The seasonal variation in Zc over the SC region lies between 40 and 46 m (Fig. 5). The seasonal maximum occurs during JFM, especially in March with a depth of 45.5 m. During the monsoon period, Zc shoals slightly with a minimum of 41.1 m in July. The variation in Zc is relatively small compared to the other regions, which is consistent with its relatively low production throughout the year.
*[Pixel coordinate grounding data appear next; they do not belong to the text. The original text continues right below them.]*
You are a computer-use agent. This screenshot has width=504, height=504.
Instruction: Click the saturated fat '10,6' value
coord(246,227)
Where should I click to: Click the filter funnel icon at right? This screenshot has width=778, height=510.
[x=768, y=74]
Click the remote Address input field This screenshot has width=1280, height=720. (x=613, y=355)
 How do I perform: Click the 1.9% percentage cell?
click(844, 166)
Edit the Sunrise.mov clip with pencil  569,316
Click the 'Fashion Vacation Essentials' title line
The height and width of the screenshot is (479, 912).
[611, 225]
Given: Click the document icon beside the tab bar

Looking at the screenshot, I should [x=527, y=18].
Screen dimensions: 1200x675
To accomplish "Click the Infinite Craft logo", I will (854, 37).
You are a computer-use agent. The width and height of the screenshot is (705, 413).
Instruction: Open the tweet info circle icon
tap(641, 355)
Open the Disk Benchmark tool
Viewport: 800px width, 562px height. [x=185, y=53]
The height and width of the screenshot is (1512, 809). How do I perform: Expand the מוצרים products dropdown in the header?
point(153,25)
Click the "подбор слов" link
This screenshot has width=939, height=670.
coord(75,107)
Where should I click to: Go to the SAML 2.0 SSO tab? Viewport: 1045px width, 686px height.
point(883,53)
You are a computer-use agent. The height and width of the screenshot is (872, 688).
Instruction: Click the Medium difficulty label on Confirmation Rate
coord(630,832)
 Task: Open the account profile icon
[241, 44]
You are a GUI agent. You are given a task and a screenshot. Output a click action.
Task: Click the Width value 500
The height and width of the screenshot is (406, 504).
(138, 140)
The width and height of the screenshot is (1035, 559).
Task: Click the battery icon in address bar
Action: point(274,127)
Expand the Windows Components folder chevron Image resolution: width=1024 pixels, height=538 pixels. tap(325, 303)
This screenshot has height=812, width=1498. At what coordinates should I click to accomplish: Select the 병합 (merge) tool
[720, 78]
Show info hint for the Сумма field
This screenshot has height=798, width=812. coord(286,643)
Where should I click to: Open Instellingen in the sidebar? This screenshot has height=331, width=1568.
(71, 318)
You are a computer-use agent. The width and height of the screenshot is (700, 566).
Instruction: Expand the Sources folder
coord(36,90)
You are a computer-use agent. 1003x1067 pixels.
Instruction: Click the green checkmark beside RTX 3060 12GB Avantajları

The seasonality of CO2 flux and pCO2 captured by constZc and varZc simulations is shown in Fig. 12a, b. The varZc simulations overestimate both CO2 flux and pCO2,, especially during the monsoon. It is found that the constZc simulation is better compared to the varZc simulation. The varZc simulation overestimates the seasonal mean CO2 flux and pCO2 by 1.19 mol m−2 yr−1 and 29.61 µatm, respectively, compared to the observations (Table 1). However, constZc produces a better estimate compared with the observations for CO2 flux and pCO2. The constZc simulation also delivers a better annual mean than varZc (Tables 1, 2). The annual mean bias in constZc and varZc simulations for CO2 flux is 0.0033 and 0.31 mol m−2 yr−1. Similarly, pCO2 biases are 1.95 and 9.07 µatm for constZc and varZc simulations.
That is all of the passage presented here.